(Stored records)
※ ※ ※

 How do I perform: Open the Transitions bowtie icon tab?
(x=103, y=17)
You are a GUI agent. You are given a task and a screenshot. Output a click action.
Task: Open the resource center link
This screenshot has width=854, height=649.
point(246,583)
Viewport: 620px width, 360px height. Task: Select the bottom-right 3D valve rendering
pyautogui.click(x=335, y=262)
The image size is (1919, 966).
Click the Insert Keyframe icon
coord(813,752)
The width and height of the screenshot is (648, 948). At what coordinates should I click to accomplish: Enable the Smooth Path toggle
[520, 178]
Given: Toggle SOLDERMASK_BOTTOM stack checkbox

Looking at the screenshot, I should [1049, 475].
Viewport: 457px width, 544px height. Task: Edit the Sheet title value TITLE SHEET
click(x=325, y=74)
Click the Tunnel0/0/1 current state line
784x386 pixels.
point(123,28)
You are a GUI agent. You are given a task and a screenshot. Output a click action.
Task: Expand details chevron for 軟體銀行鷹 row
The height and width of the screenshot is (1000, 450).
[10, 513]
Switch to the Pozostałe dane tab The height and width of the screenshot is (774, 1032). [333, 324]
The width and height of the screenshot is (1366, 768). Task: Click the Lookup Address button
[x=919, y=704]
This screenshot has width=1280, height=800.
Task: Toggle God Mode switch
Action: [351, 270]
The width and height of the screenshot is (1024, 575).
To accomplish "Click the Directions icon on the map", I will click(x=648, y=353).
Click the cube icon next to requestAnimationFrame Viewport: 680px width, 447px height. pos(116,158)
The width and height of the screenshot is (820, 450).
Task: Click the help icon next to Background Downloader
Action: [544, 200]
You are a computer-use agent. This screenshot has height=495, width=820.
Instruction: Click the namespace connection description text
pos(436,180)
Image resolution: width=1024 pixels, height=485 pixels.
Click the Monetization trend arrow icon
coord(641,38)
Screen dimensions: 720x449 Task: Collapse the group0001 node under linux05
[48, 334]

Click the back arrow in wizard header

※ ※ ※

* **Assigned task**:
Start with the line that contains "Task: Expand details chevron for 軟體銀行鷹 row", end with the last line of the entries, and please retype every line in that span exactly, with no others.

* **Result of this exercise**:
Task: Expand details chevron for 軟體銀行鷹 row
The height and width of the screenshot is (1000, 450).
[10, 513]
Switch to the Pozostałe dane tab The height and width of the screenshot is (774, 1032). [333, 324]
The width and height of the screenshot is (1366, 768). Task: Click the Lookup Address button
[x=919, y=704]
This screenshot has width=1280, height=800.
Task: Toggle God Mode switch
Action: [351, 270]
The width and height of the screenshot is (1024, 575).
To accomplish "Click the Directions icon on the map", I will click(x=648, y=353).
Click the cube icon next to requestAnimationFrame Viewport: 680px width, 447px height. pos(116,158)
The width and height of the screenshot is (820, 450).
Task: Click the help icon next to Background Downloader
Action: [544, 200]
You are a computer-use agent. This screenshot has height=495, width=820.
Instruction: Click the namespace connection description text
pos(436,180)
Image resolution: width=1024 pixels, height=485 pixels.
Click the Monetization trend arrow icon
coord(641,38)
Screen dimensions: 720x449 Task: Collapse the group0001 node under linux05
[48, 334]

Click the back arrow in wizard header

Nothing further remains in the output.